:: Source excerpt ::
--
Press Releases MARC AFFIRMS ITS AAA AND MARC-1/AAA RATINGS ON TRANSSHIPMENT MEGAHUB BERHAD’S RM1,095.0 MILLION FIXED RATE SERIAL BONDS AND RM360.0 MILLION CP/MTN PROGRAMME, RESPECTIVELY

Friday, Dec 19, 2008

MARC has affirmed the ratings of Transshipment Megahub Berhad’s (TMB) RM1,095.0 million fixed rate serial bonds and up to RM360.0 million Commercial Papers/Medium Term Notes (CP/MTN) programme at AAA and MARC-1/AAA, respectively. The ratings carry a stable outlook. TMB, a financing vehicle wholly-owned by the turnkey developer of Port Klang Free Zone (PKFZ), Kuala Dimensi Sdn Bhd (KDSB), was incorporated solely for the purpose of issuing the fixed rate serial bonds and CP/MTN to fund the development of PKFZ, including the construction of high-tech office and transshipment facilities. The bonds and notes are secured by deferred payment receivables from Port Klang Authority (PKA) arising from development work undertaken for PKFZ by KDSB. The affirmed ratings continue to reflect the Government of Malaysia’s (GOM) support for the PKFZ, an integrated free commercial and industrial zone situated adjacent to Port Klang, and PKA’s deferred payment obligations relating to the development of PKFZ. Debt service on the bonds and notes is funded from payments made by PKA in respect of its deferred payment obligations. The GOM has, through the Ministry of Transport, provided a letter of support for the bonds and CP/MTN, and have to date provided a soft loan of RM4.63 billion. The rating also incorporates a protective issue structure which provides for six months of debt service reserves.
--
:: Provided material ::
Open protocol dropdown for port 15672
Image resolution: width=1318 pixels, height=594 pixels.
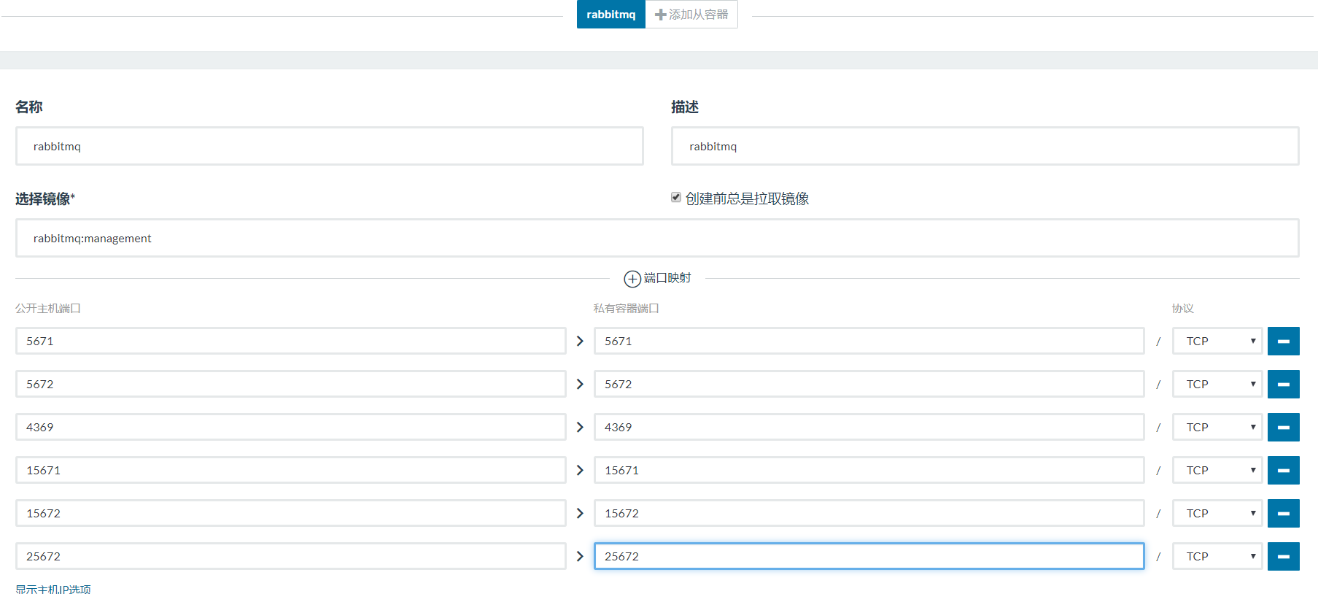point(1217,513)
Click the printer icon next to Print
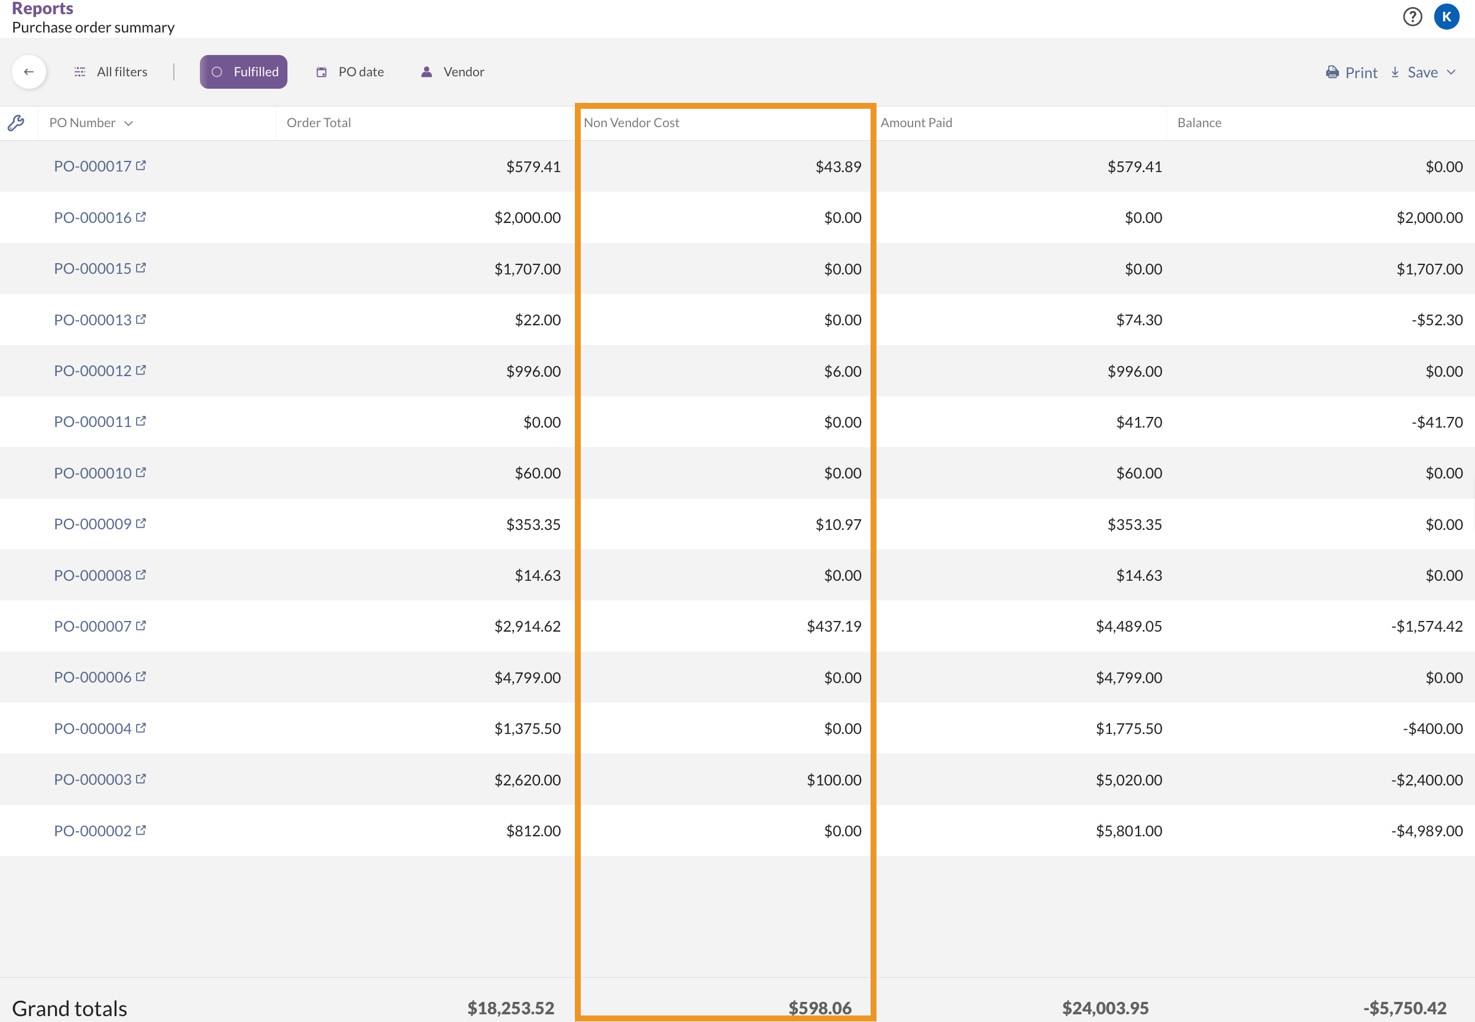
--
:: What this exercise asks ::
[A] Do these statements agree with the press release? For each, answer yes or no and quote the words that decide it. (i) TMB is wholly owned by Kuala Dimensi Sdn Bhd. (ii) The ratings carry a negative outlook. (iii) The issue structure provides for twelve months of debt service reserves.
[B] In one to three sentences, please explain what the press release gives as the basis for the affirmed ratings.
[C] Translate this sentence from the press release into Spanish: "Debt service on the bonds and notes is funded from payments made by PKA in respect of its deferred payment obligations."
Work only from the press release.

:: Solutions in order ::
[A]
(i) Yes: "a financing vehicle wholly-owned by the turnkey developer of Port Klang Free Zone (PKFZ), Kuala Dimensi Sdn Bhd (KDSB)"
(ii) No: "The ratings carry a stable outlook."
(iii) No: "a protective issue structure which provides for six months of debt service reserves"

[B] The affirmed ratings reflect the Government of Malaysia's support for the PKFZ and PKA's deferred payment obligations relating to the development of PKFZ. They also incorporate a protective issue structure that provides for six months of debt service reserves.

[C] El servicio de la deuda de los bonos y los pagarés se financia con los pagos que realiza la PKA en relación con sus obligaciones de pago diferido.